Over the course of the 2010s, KHBS added news coverage. The weekday morning newscast, 40/29 News Sunrise, was expanded to 2 1/2 hours in 2011. Weekend morning newscasts were added the following year. Arkansas CW began airing newscasts in 2012, when a 9 p.m. half-hour newscast debuted. A morning news extension debuted in 2016, followed by half-hour Saturday and Sunday early evening newscasts in 2017. A 4 p.m. newscast was added on the main channel in 2024.

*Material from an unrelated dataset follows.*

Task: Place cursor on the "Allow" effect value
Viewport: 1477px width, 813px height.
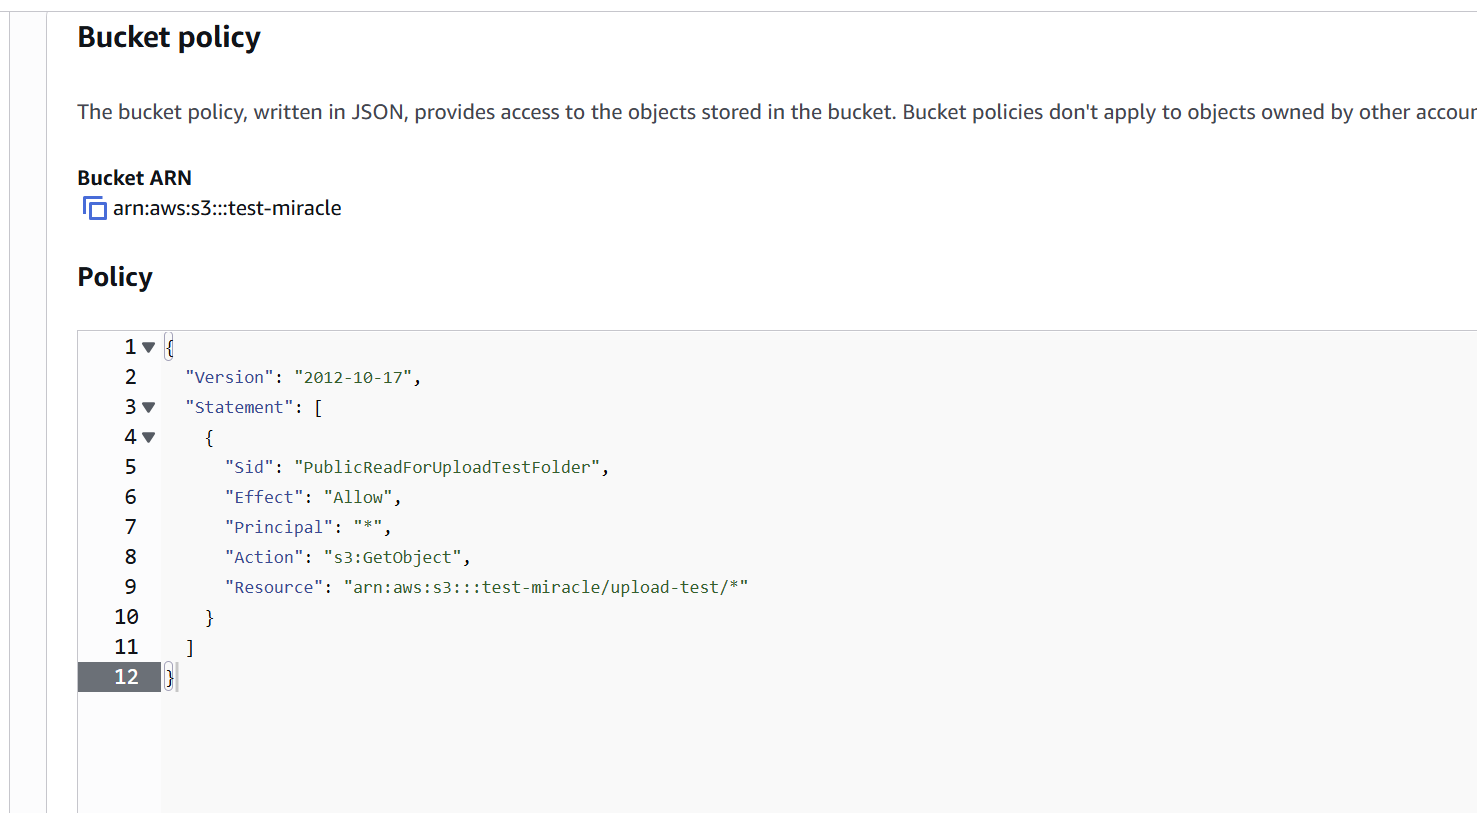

===Notable former on-air staff===
- Sharyn Alfonsi

==Technical information==

The KHBS transmitter is located on Cavanal Hill near Poteau, Oklahoma. The KHOG-TV transmitter is located on Robinson Mountain, southeast of Fayetteville. The stations' signals are multiplexed with three shared subchannels and two unique subchannels:

Subchannels of KHBS
| Channel | Res. | Short name | Programming |
| 40.1 | 720p | KHBS-DT | ABC |
| 40.2 | ARK-CW | The CW Plus |
| 40.3 | 480i | MeTV-AR | MeTV |
| 40.4 | STORY | Story Television |

Subchannels of KHOG-TV
| Channel | Res. | Short name | Programming |
| 29.1 | 1080i | KHOG-DT | ABC |
| 29.2 | 720p | ARK-CW | The CW Plus |
| 29.3 | 480i | MeTV-HD | MeTV |
| 29.4 | Ion | Ion Plus |
| 29.5 | HSN | HSN |

===Analog-to-digital conversion===
Both stations ended regular programming on their analog signals, respectively on June 12, 2009, the official date on which full-power television stations in the United States transitioned from analog to digital broadcasts under federal mandate. The station's digital channel allocations post-transition are as follows:
- KHBS ended regular programming on its analog signal, over UHF channel 40; the station's digital signal remained on its pre-transition UHF channel 21, using virtual channel 40.
- KHOG-TV ended regular programming on its analog signal, over UHF channel 29; the station's digital signal remained on its pre-transition UHF channel 15, using virtual channel 29.